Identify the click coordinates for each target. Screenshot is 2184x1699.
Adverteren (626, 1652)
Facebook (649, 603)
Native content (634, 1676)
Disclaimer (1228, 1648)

[Task] Output all of the data again. Match it exactly.

[Task output]
Identify the click coordinates for each target. Screenshot is 2184x1699.
Adverteren (626, 1652)
Facebook (649, 603)
Native content (634, 1676)
Disclaimer (1228, 1648)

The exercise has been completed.